◆ **WHAT THIS TASK INVOLVES**: Starting at the line that contains "The height and width of the screenshot is (390, 696).", quote every line through the end of the entries, word for word, skipping the pictures.

◆ **DATA SECTION**:
- Opening Delimiter -
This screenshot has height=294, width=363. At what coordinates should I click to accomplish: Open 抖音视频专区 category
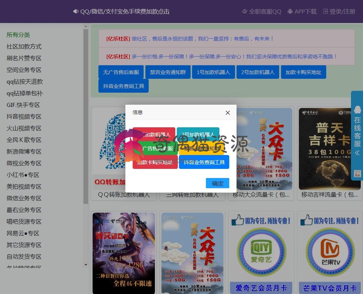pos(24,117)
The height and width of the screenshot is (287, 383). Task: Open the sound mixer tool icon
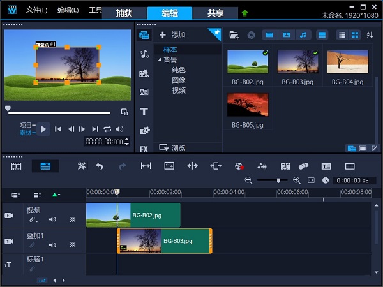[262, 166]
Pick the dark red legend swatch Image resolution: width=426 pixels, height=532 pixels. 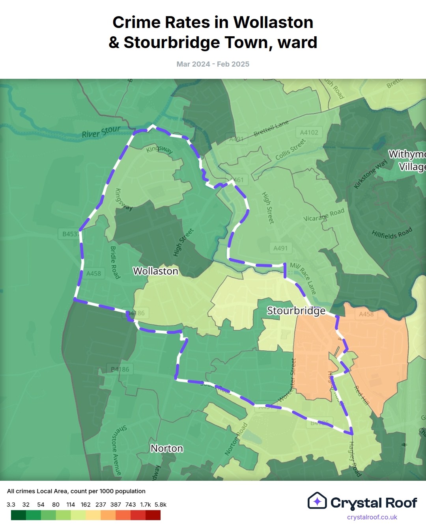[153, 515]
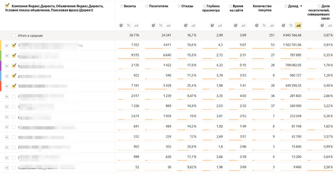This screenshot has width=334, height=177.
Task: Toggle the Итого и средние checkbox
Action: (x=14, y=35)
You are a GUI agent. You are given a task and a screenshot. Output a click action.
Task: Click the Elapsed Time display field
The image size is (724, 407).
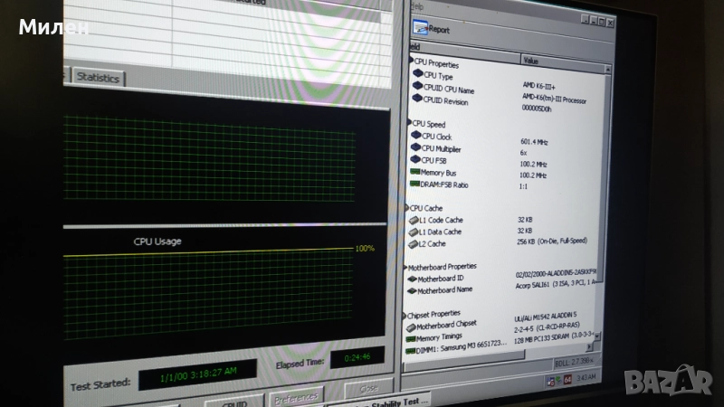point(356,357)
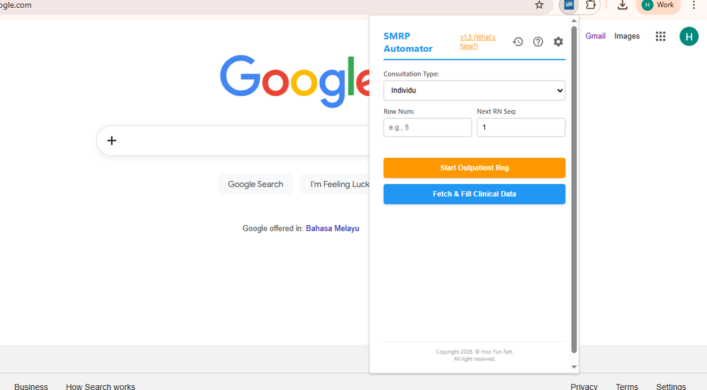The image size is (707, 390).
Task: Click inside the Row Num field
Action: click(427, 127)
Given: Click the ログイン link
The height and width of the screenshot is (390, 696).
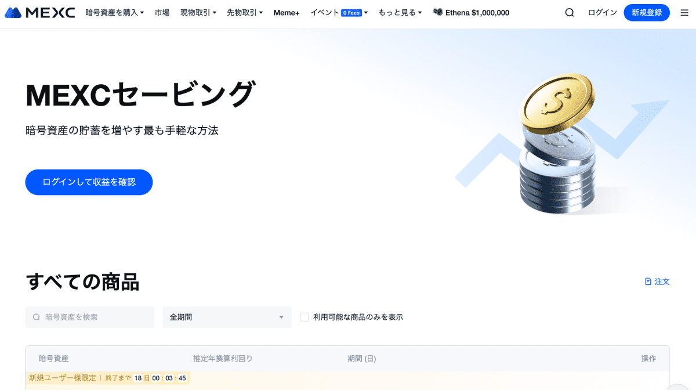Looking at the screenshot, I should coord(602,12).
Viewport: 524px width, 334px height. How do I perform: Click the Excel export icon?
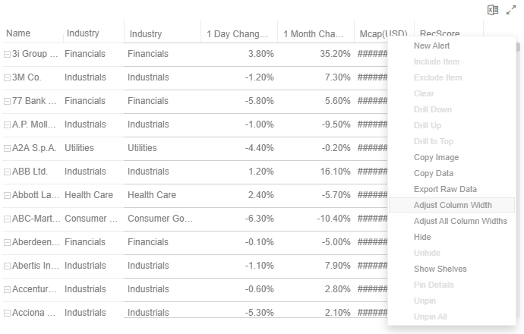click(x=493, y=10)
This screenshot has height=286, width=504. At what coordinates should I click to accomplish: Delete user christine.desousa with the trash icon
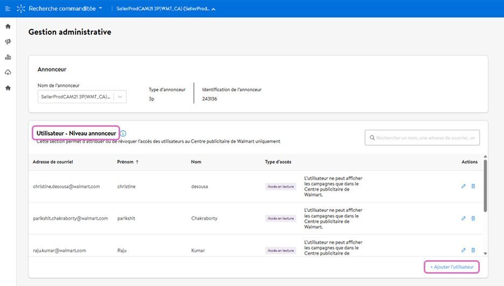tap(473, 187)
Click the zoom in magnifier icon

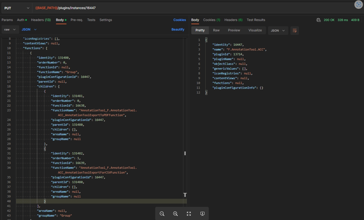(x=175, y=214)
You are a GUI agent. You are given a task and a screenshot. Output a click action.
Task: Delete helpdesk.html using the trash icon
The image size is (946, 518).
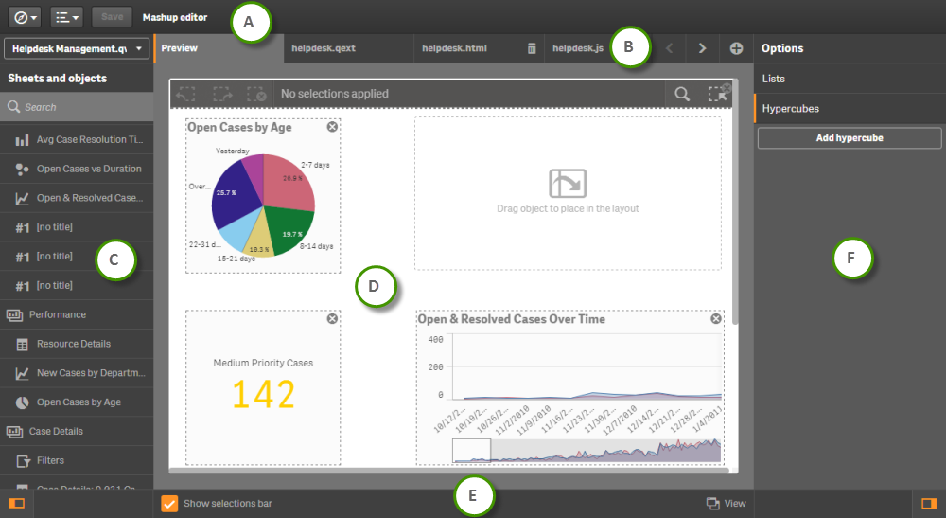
- Closing Delimiter -
◆ **RESULT OF THIS EXERCISE**:
The height and width of the screenshot is (390, 696).
Looking at the screenshot, I should coord(602,12).
Viewport: 524px width, 334px height. How do I perform: Click the Excel export icon?
click(x=493, y=10)
This screenshot has height=286, width=504. At what coordinates should I click to accomplish: Delete user christine.desousa with the trash icon
tap(473, 187)
Click the zoom in magnifier icon

(x=175, y=214)
You are a GUI agent. You are given a task and a screenshot. Output a click action.
Task: Delete helpdesk.html using the trash icon
The image size is (946, 518).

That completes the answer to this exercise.